Uday from Fishers, United States

Beautiful shot. What you say is exactly right. I myself sometimes either focus too much on the foreground and get a not so good shot or focus on the background and loose a very good shot. Very nicely captured. The way you have captured it, it looks like there is a mirror providing a blurry reflection. Very nicely framed. Thanks for your writeup on your thoughts while taking this picture. It helps a lot for newbies like us.

4 Apr 2009 12:33pm

@Uday: Thank you, Uday, I'm glad my words help. Speaking of words, I loved your description of my Golden Sunrise shot: "like the Sun is wrestling with the clouds to come out." Wish I'd have thought of it. :)

Eleftheria from Athens, Greece

Wow, I will give my 5 stars! :-))

4 Apr 2009 4:36pm

@Eleftheria: Thank you so much, Eleftheria. You are a wonderful photographer yourself and I predict great things for you.

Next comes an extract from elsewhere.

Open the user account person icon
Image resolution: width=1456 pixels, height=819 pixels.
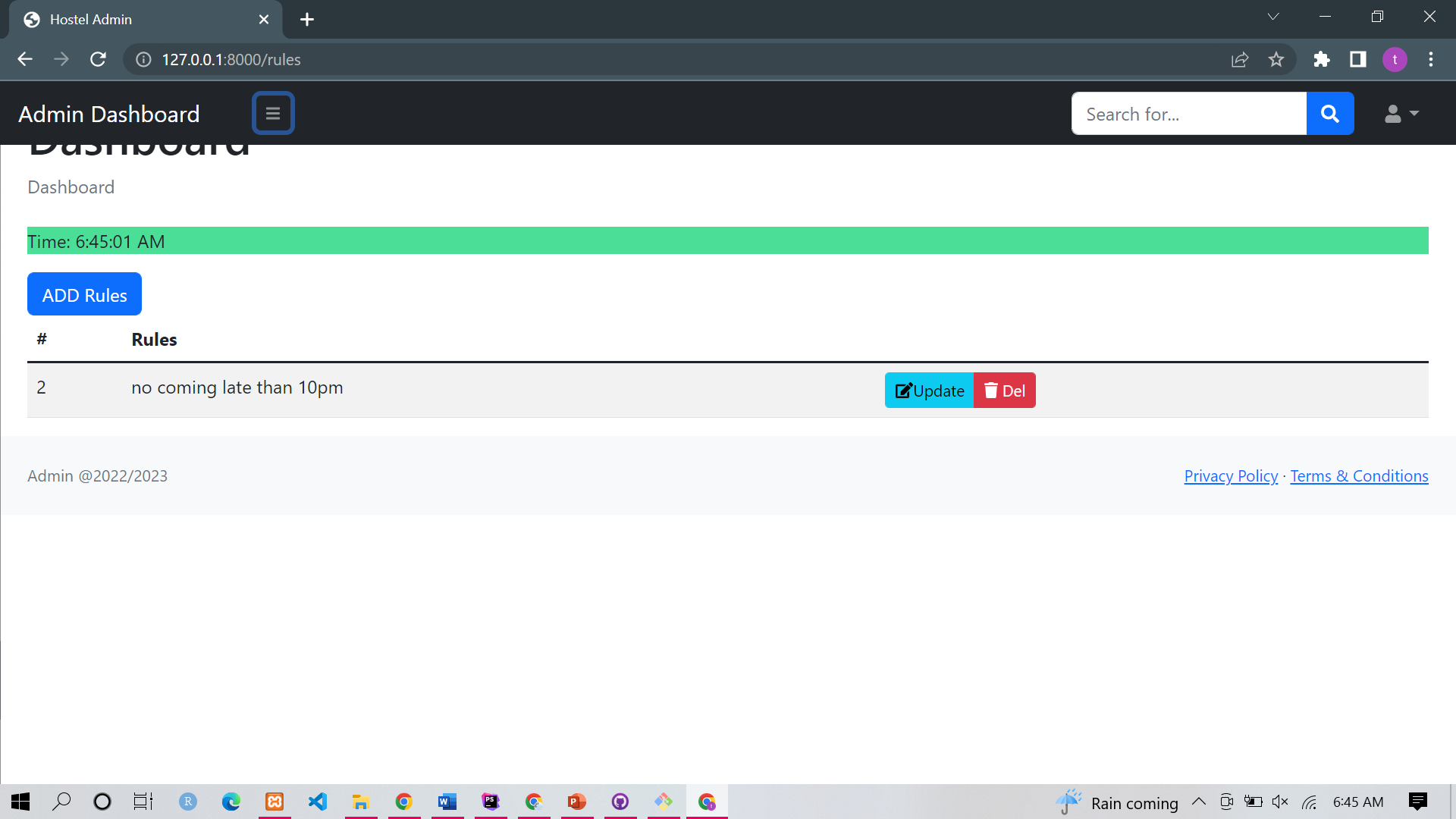1392,114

Tracy from La Selva Beach, United States

Thanks Gary & a beautiful image to boot...I am interested in learning more about the extension tube you talk about... what is it, and how is it used, what does it do for a photograph, technically speaking?

6 Apr 2009 3:19pm

@Tracy: Thanks, Tracy. Without getting too technical, extending any lens's focal length allows it to focus more closely. An extension tube is simply a tube you mount between the camera body and lens to extend the focal length. What you lose with an extension tube is light (the longer the focal length, the less light reaches the sensor for any given aperture opening--that's an optical constant) and the ability to focus to infinity. Extension tubes have electronic contacts that allow a lens to communicate with the camera exactly as it would if the lens connected directly to the camera as it normally does--in other words, you can still meter and autofocus when using an extension tube. Extension tubes come in varying lengths--the longer the tube, the closer you can focus (and the more light you lose, usually a stop or two). Virtually all of my equipment is Canon, but I make an exception with my extension tubes because there are no optics (it's just a metal tube with electronic contacts--you can put your finger through the opening); as long as the contacts work, the result will be identical regardless of the brand of tube. I use a set of 3 Kenko extension tubes--less than $200 for the set--that I've had for years. You can use one at a time, two, or all three (again the longer the extension the closer you can focus but the less light you'll have to work with). Hope this helps.

Raye Michele from Halifax, Canada

perfect title and i absolutely adore the colour mix in this image.